Note
Finding dense k-subgraphs using Gaussian Boson Sampling¶
In this tutorial, we roughly follow Ref. [1] to implement a stochastic algorithm for finding dense k-subgraphs of a graph.
Background¶
By embedding an adjacency matrix \(A\) into a Gaussian Boson Sampling [2] (GBS) setup via the Takagi-Autonne decomposition described in Ref. [3], one obtains a sampler that preferentially produces outcomes corresponding to subgraphs with many perfect matchings. This property can be utilized in applications of GBS to graph problems, such as finding dense subgraphs, since graphs with many perfect matchings are typically dense. The density of a \(k\)-subgraph can be characterized by the ratio of the number of edges and the number of vertices, and a perfect matching is a matching (a set of pairwise non-adjacent edges) that covers every vertex of the graph. Consequently, GBS can accelerate heuristic classical algorithms that rely on subgraph sampling as a subroutine, including a stochastic algorithm for the densest \(k\)-subgraph problem [1]: given a graph \(G\) and \(k < |G|\), find a subgraph of \(k\) vertices with the largest density! This problem has a natural connection to clustering problems with the goal of finding highly correlated subsets of data, having a wide range of applications. However, this problem is NP-hard [4], and acquiring an approximation for the densest \(k\)-subgraph is also believed to be inefficient [5]. One alternative approach is to make use of stochastic algorithms to provide dense \(k\)-subgraphs.

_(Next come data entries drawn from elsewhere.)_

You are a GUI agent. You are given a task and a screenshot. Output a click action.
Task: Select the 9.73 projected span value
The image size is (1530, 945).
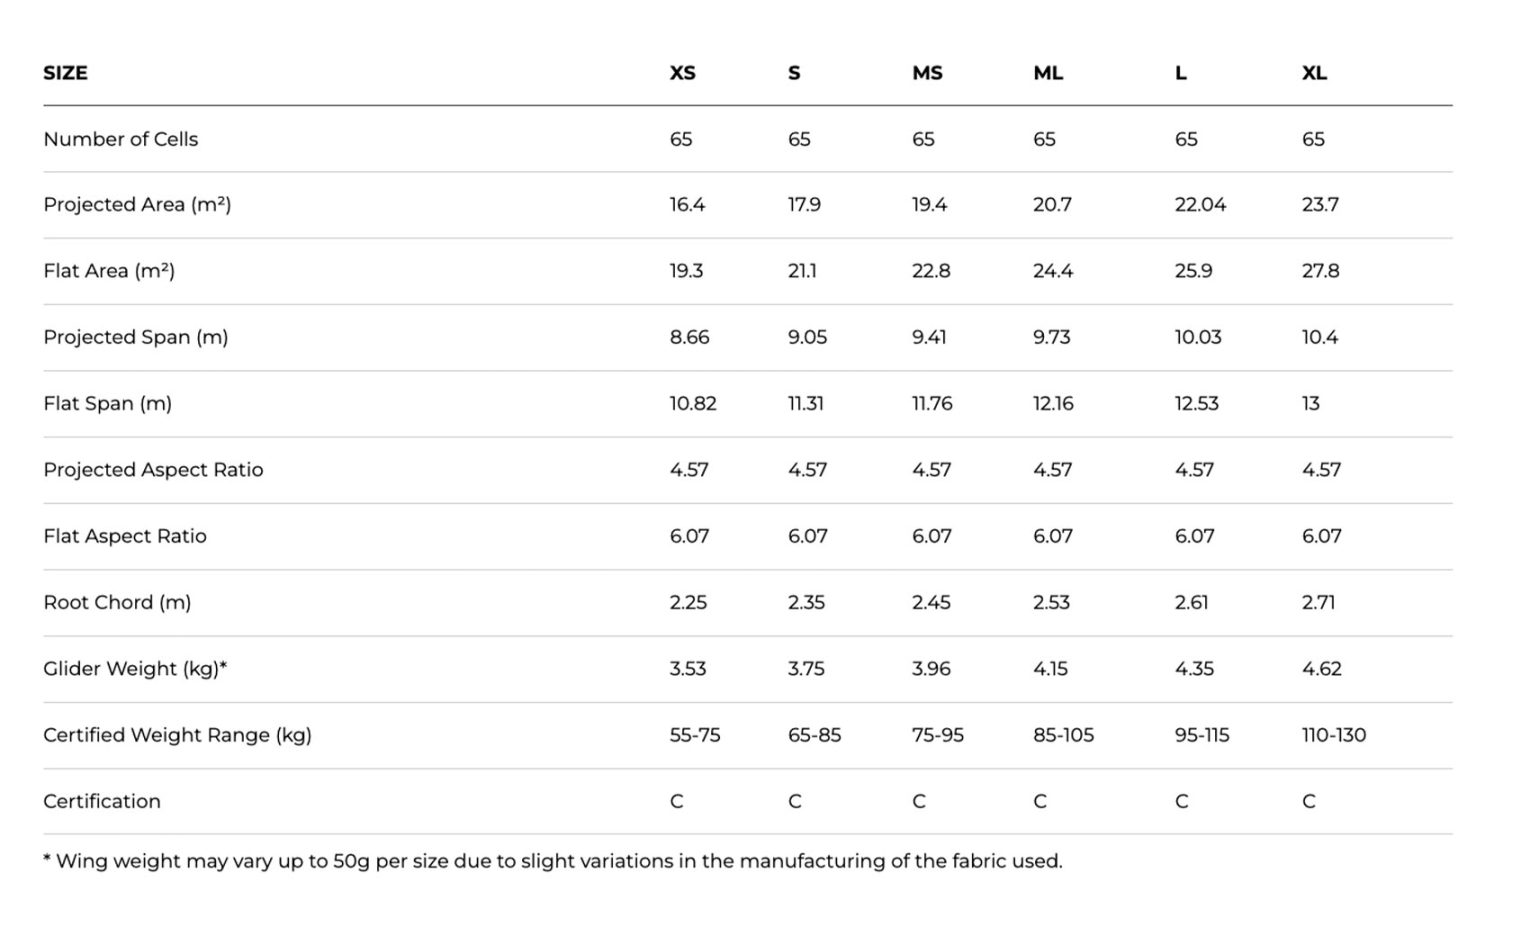pyautogui.click(x=1051, y=337)
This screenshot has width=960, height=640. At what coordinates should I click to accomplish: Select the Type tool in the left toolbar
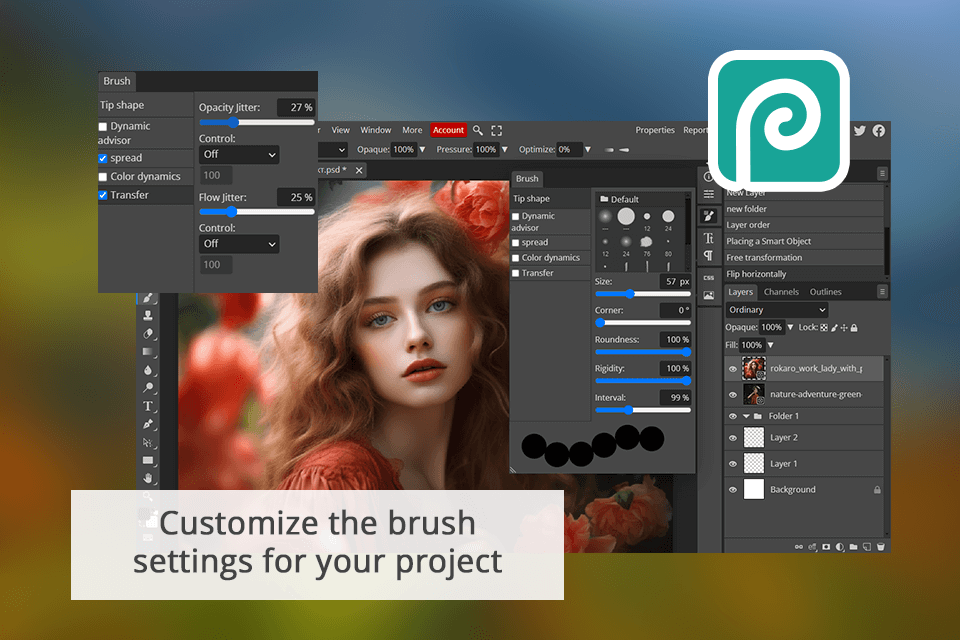(148, 406)
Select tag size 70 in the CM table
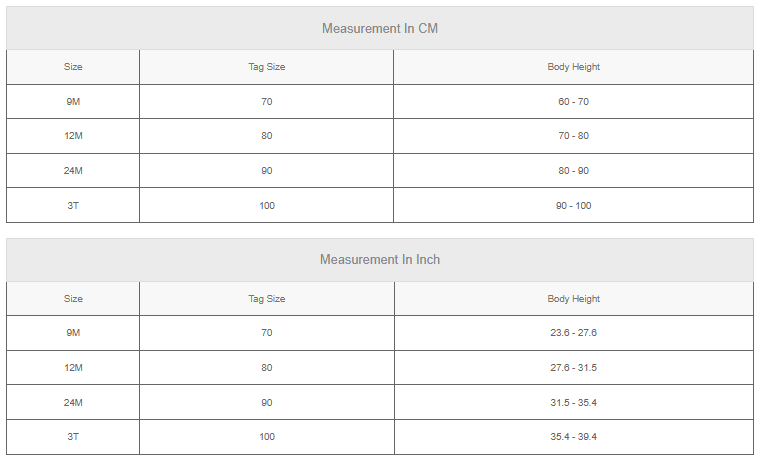The width and height of the screenshot is (763, 460). (x=267, y=102)
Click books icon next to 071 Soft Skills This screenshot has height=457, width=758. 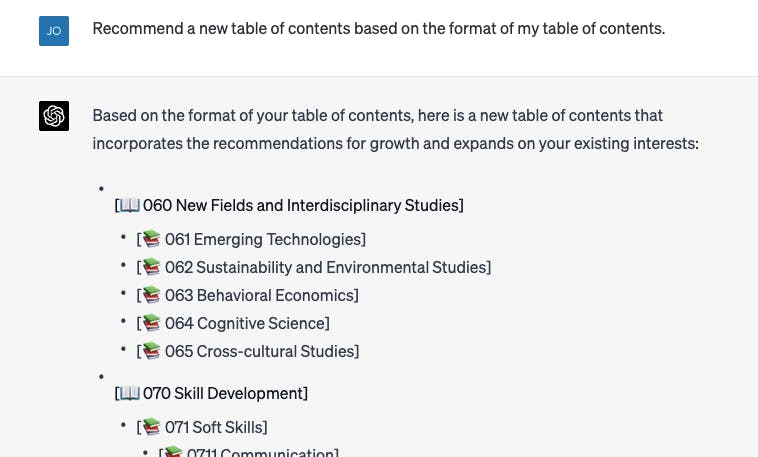click(152, 427)
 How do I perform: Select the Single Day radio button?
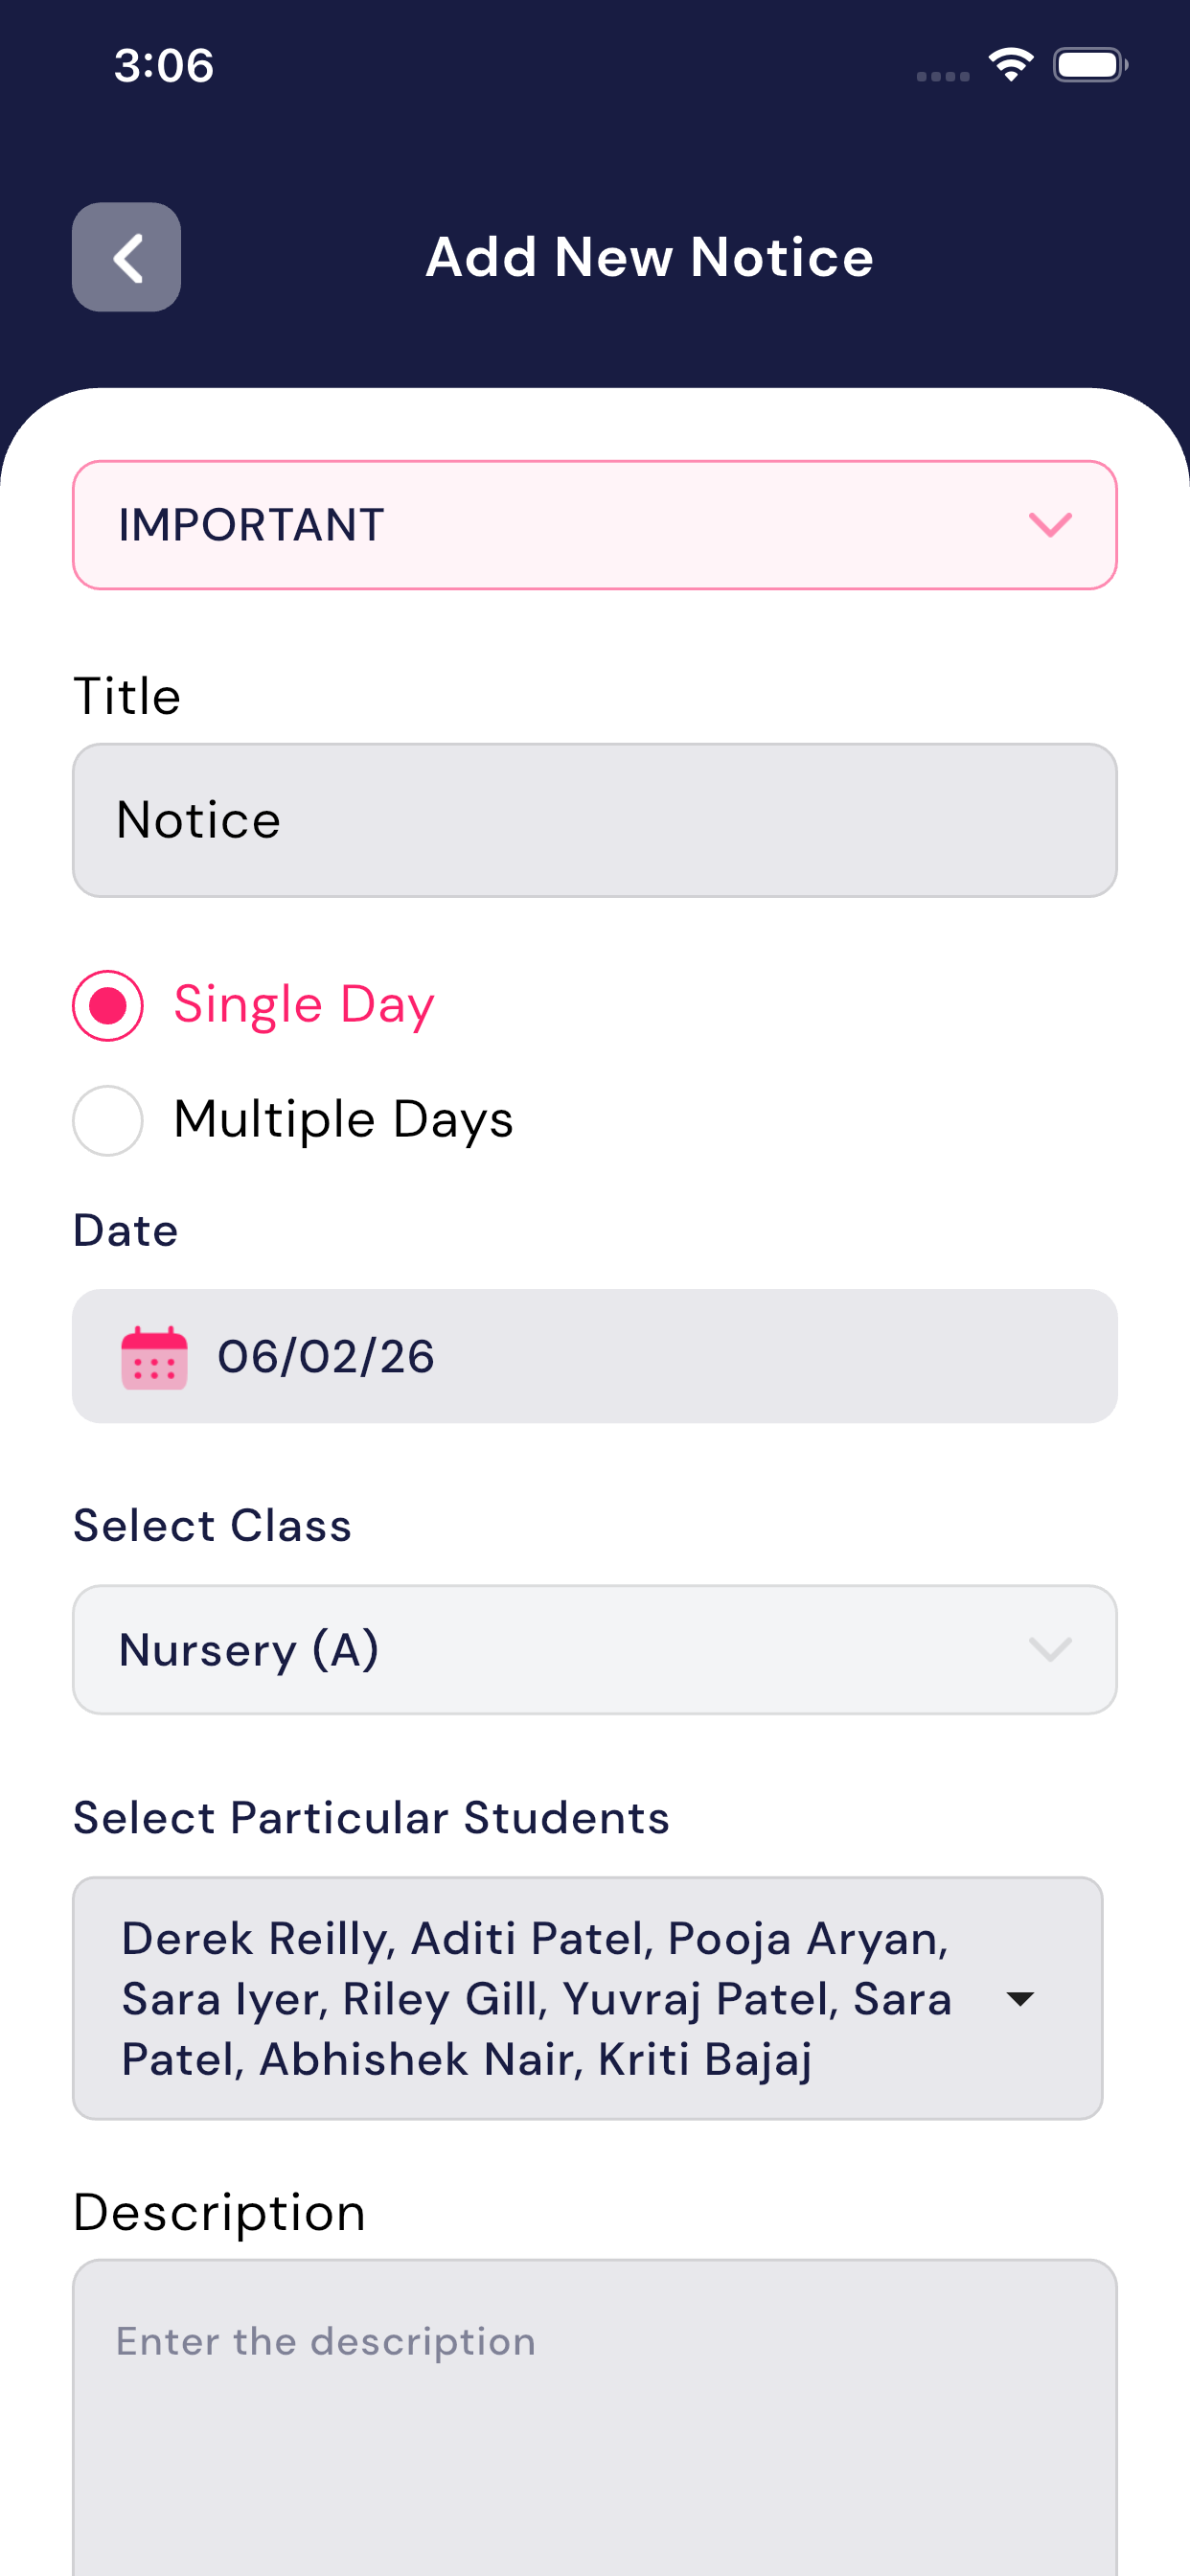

We will introduce a hybrid stochastic algorithm, which uses GBS to provide guesses for dense subgraphs, originally described in Ref. [1]. In Gaussian Boson Sampling, the probability of observing a given photon configuration is proportional to the number of perfect matchings in the corresponding subgraph. Also, intuitively, a graph with many perfect matchings is expected to contain many edges. The idea has been studied rigorously in Ref. [6].
We can embed the adjacency matrix in the GBS circuit, and we can obtain samples corresponding to subgraphs with a high number of perfect matchings. However, we can also exploit the obtained samples, i.e., we can provide an enhanced strategy that tweaks the samples obtained from GBS, possibly increasing the density. This algorithm can be used within an optimization algorithm searching for dense subgraphs, e.g., in a simulated annealing algorithm [7]. It is important to mention that from the resulting samples, we have to postselect the samples that correspond to \(k\)-subgraphs, i.e., samples that only contain \(0\)s and \(1\)s (called collision-free samples), and the number of \(1\)s is exactly \(k\). In such a sample, the indices where the \(1\)s appear correspond to the indices of the vertices in the sampled subgraph.
Implementation¶
Let us first start with the core of the algorithm, the dense \(k\)-subgraph sampling with GBS. This can be done by using the Graph instruction. We also use `dask <https://www.dask.org/>`__ (an open source Python library for parallel computing) with the use_dask=True configuration variable, so make sure to have it installed, or just set use_dask=False. We run the algorithm for a random Erdős-Rényi graph with 20
edges with \(p=0.5\) probability for edge creation.
[ ]:
import networkx as nx
import numpy as np
import random
import piquasso as pq
from functools import partial
# networkx object for representing the graph
MAIN_GRAPH = nx.erdos_renyi_graph(20, p=0.5)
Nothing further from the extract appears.